Collected data:
======

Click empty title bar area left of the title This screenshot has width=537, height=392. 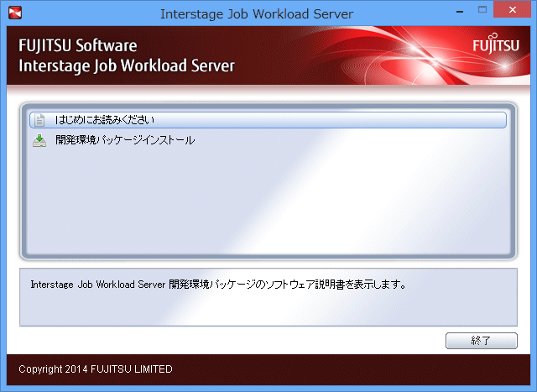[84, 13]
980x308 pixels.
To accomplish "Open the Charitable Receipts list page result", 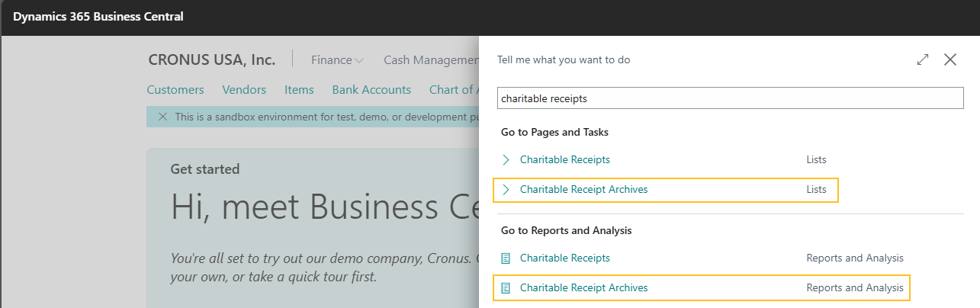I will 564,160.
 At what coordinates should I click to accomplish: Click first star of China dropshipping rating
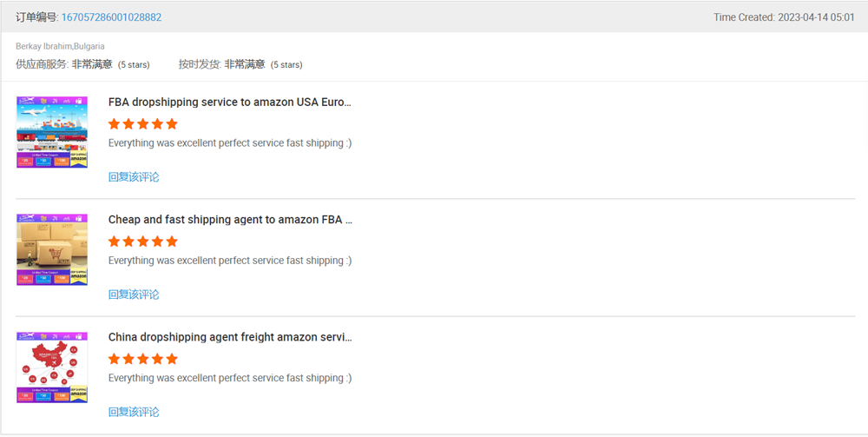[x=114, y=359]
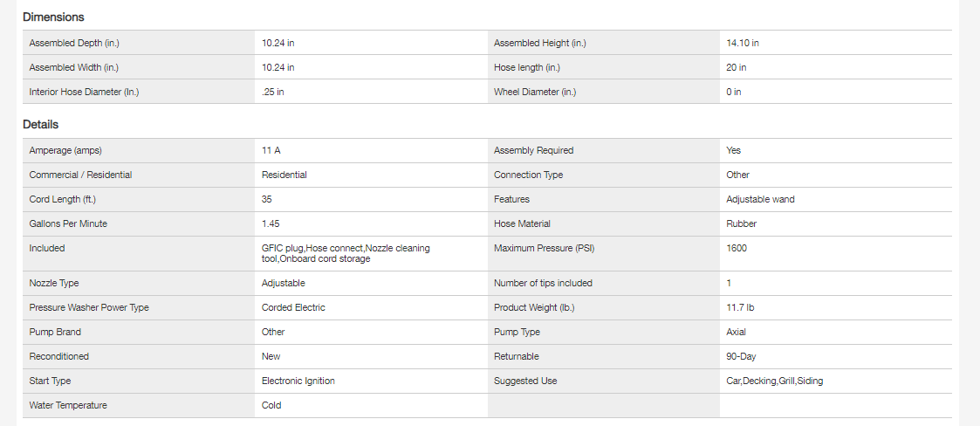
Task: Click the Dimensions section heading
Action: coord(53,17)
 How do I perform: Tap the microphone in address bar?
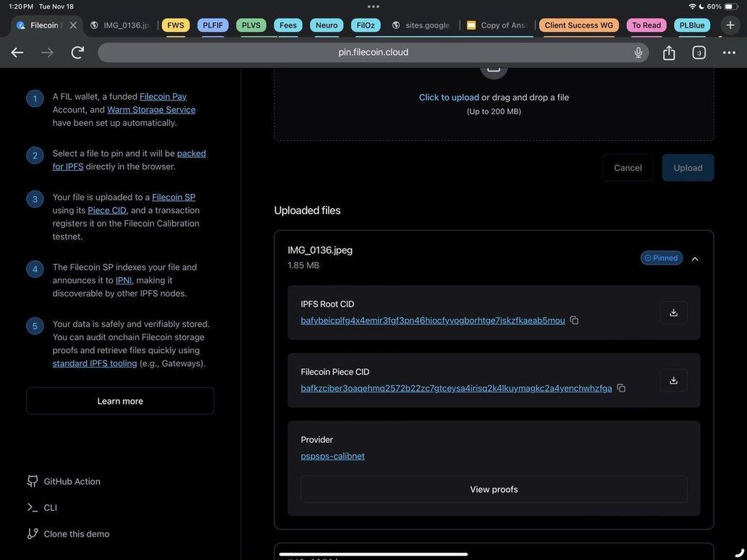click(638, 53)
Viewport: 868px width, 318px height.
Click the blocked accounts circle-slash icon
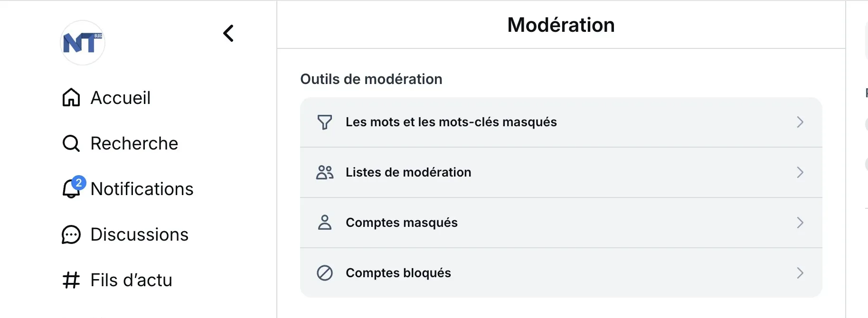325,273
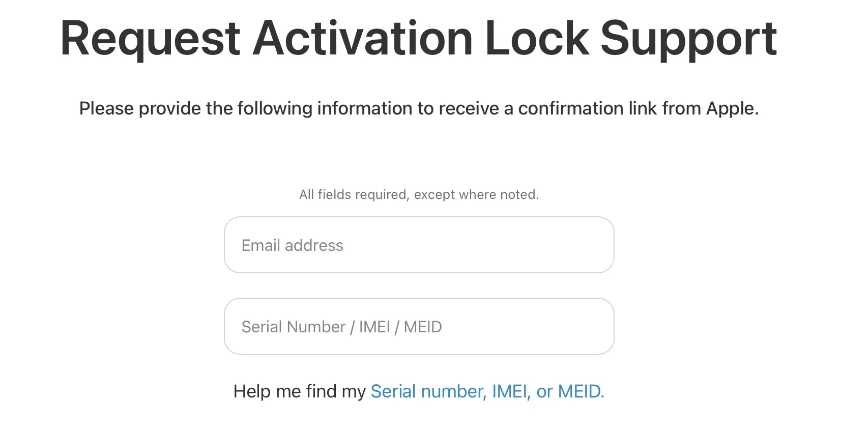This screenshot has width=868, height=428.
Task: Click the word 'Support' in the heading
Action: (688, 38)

======

* _EXERCISE_: Retype only the lines from the one with "Viewport: 868px width, 318px height." through the final line of the entries, please, and keep the pictures out.

* _ANSWER FOR THE TASK_:
Viewport: 868px width, 318px height.
Click the blocked accounts circle-slash icon
325,273
This screenshot has width=868, height=428.
Task: Click the word 'Support' in the heading
Action: (688, 38)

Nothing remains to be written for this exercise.